(SET TASK)
Locate every line below that contains the word "screenshot", and copy each of those lines.

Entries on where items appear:
###

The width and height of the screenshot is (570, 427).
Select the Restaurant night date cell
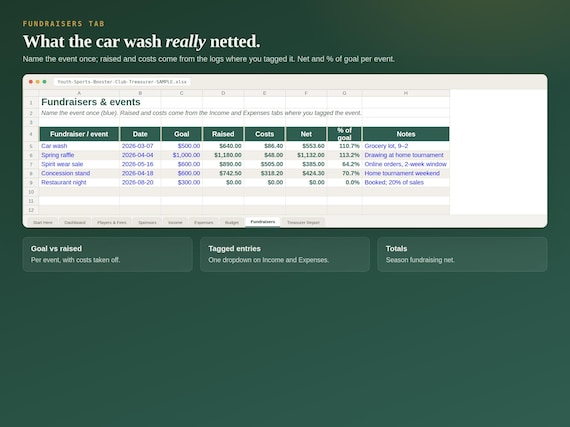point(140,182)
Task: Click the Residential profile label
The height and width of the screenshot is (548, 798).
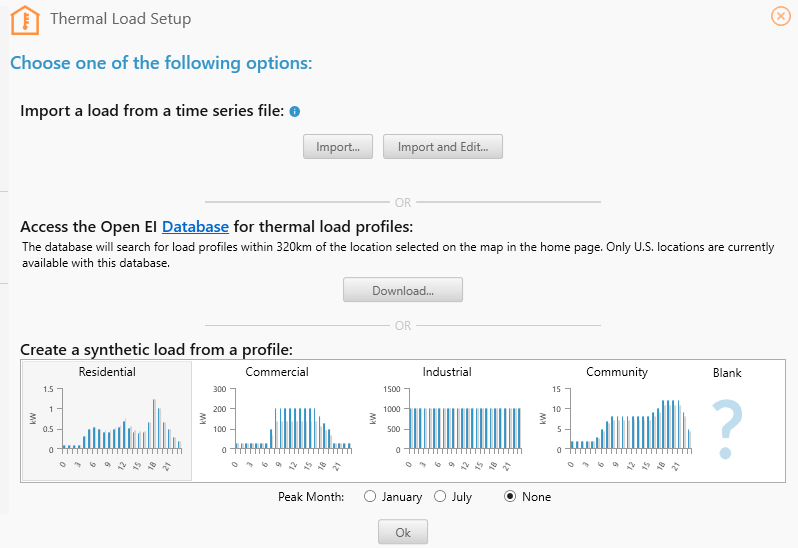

###

(WRITTEN REPLY)
The width and height of the screenshot is (570, 427).
The height and width of the screenshot is (548, 798).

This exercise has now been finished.